Explainer: Debunking A Year of Benghazi Myths
On the evening of September 11, 2012, a heavily armed group of terrorists allegedly led by members of the Islamic militant group Ansar al-Sharia attacked a U.S. diplomatic mission in Benghazi, Libya. U.S. Ambassador to Libya Christopher Stevens and Foreign Service Officer Sean Smith were killed in the assault. The remaining members of the mission were evacuated to a nearby CIA facility, which came under artillery fire early the next morning. Glen Doherty and Tyrone Woods, both CIA contractors who had served as U.S. Navy Seals, were killed in that attack.
Just after midnight on the east coast, Mitt Romney’s campaign released a statement accusing President Obama of “sympathizing” with the attackers; this politicization was immediately echoed by the right-wing noise machine.
Over the past year, conservative media figures and activists, led by Fox News, have repeatedly created and promoted lies, smears, and conspiracies related to the Benghazi attack. While the attack raised meaningful questions about how we can best protect U.S. diplomats in dangerous environments, the right has instead sought to use what happened in Benghazi and in the days that followed to bring down President Obama, former Secretary of State Hillary Clinton, and other members of the administration.

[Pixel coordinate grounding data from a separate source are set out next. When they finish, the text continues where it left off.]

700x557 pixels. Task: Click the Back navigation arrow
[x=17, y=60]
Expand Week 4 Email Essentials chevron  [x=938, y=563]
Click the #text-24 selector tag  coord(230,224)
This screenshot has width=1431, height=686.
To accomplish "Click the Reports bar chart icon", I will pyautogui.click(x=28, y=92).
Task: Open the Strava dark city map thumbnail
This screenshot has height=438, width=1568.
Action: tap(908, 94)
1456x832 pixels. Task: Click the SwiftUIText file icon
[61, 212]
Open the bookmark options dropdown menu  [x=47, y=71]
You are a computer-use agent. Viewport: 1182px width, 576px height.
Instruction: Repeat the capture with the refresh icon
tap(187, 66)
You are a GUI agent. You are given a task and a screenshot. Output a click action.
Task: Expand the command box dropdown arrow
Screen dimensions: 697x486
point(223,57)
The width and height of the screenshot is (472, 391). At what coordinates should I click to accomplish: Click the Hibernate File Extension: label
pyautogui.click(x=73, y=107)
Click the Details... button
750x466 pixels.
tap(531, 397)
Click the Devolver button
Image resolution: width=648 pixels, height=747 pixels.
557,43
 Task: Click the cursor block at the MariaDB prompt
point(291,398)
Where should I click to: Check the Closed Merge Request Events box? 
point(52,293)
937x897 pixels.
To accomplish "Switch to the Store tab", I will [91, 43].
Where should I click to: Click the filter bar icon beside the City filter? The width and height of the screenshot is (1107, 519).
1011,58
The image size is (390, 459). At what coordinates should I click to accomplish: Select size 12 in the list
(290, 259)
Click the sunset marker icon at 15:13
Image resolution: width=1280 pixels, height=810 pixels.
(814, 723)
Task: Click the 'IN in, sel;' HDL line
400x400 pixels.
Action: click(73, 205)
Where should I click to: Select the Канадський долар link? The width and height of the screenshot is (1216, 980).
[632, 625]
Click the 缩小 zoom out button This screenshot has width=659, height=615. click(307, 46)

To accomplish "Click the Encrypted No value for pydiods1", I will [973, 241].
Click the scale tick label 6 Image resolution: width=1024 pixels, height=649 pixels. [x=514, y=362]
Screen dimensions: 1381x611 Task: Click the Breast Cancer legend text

Much of the criticism has revolved around two lines of attack: That the Obama administration downplayed the role that terrorists played in the attack, and that the administration held back additional U.S. military forces that could have been used to save lives. In reality, President Obama referred to the attack as an “act of terror” during his September 12 Rose Garden speech, and U.S. officials have made clear that all available and appropriate forces were sent as quickly as possible. As former diplomatic security agent Fred Burton and journalist Samuel M. Katz wrote in their book Under Fire:
There was never a question concerning U.S. resolve or the overall capabilities of the U.S. military to respond to Benghazi. There was, however, nothing immediate about an immediate response. There were logistics and host-nation approvals to consider. An immediate response was hampered by the equation of geography and logistics.